Brexit and other fixes in globalization
The Conservative victory in Britain is just the latest course correction for several trade deals, or a necessary reform to heal those hurt by the flow of goods, people, money, and information across borders.
Reuters
In just one week in December, the world trading system saw three big course corrections. China and the United States reached an initial deal to end a tariff war and set new rules on trade. Washington signed up for a revised North American Free Trade Agreement, or NAFTA. And in a Dec. 12 election, Britain firmly chose to leave the European Union with an overwhelming victory for the Conservative Party.
The theme in all three? Globalization, or the flow of goods, people, money, and information across borders, is not fading away.
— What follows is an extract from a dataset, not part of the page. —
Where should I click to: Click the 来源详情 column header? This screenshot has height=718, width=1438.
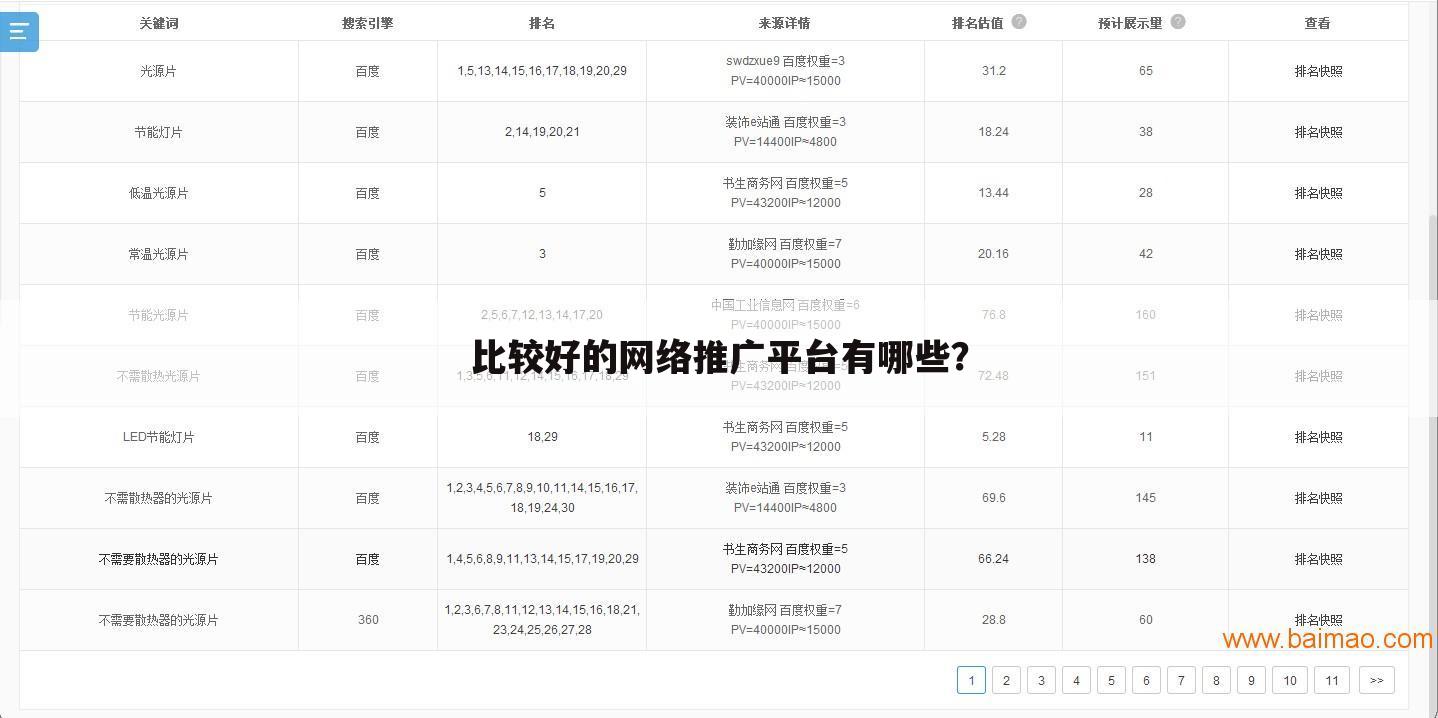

It is being fixed to help those who feel “left behind” and unable to adjust.
“Let the healing begin,” declared British Prime Minister Boris Johnson in his victory speech Friday. His government will now be finishing Brexit after a three-year, exhausting debate. Yet it also seeks new trade deals with the EU and the U.S. while giving Britain more control over its economy and immigration. Mr. Johnson promised citizens who wanted to stay in the EU that he “will never ignore your good and positive feelings of warmth and sympathy towards the other nations of Europe.”
His promise, like the other trade events this week, reflects a new type of globalization. Instead of turning toward isolation, countries such as Britain want the international system to better respect the interests of local communities and each nation’s identity. Economic integration will go on but at a pace and in directions that cause less pain to workers and neighborhoods as well as the environment.
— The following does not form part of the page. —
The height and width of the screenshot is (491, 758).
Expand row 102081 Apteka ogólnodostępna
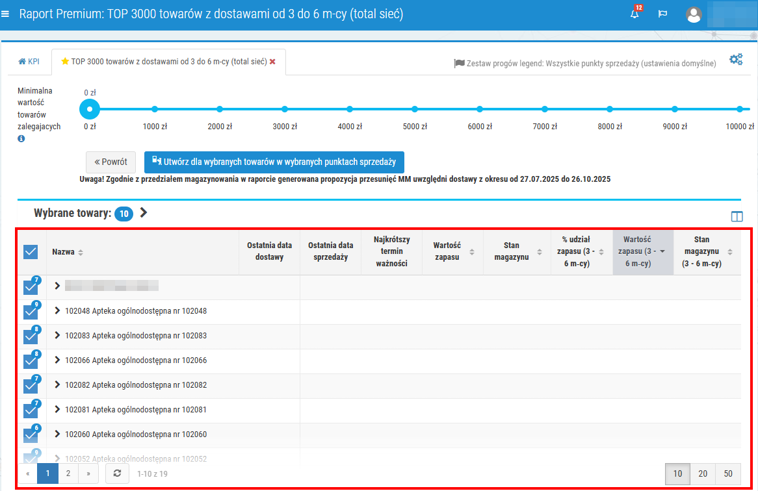[x=57, y=410]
Old trade rules are being ripped up for new ones. Yet cross-border interactions keep rising. “The world remains more connected than at almost any other point in history, with no signs of a broad reversal of globalization so far,” according to the latest survey of global connectedness from New York University.
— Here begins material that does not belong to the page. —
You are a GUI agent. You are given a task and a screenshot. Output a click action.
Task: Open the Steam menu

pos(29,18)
Much of the rage against globalization has been in the West, bringing with it a rise in populist politicians. Yet the West represents only about 1 billion of the world’s 7 billion people. And the proportion of people living outside the countries where they were born – about 3.4% – has barely risen in the past century. Migration may need better management in its flow and legality. But it is hardly a new danger to world order.
The latest course corrections on trade show that the fears and damages of globalization can be addressed. Rather than deglobalization, the world needs reglobalization, or the rethreading of the bonds between nations. The breaks in trade, like Brexit, can be merely a pause to end any suffering from trade.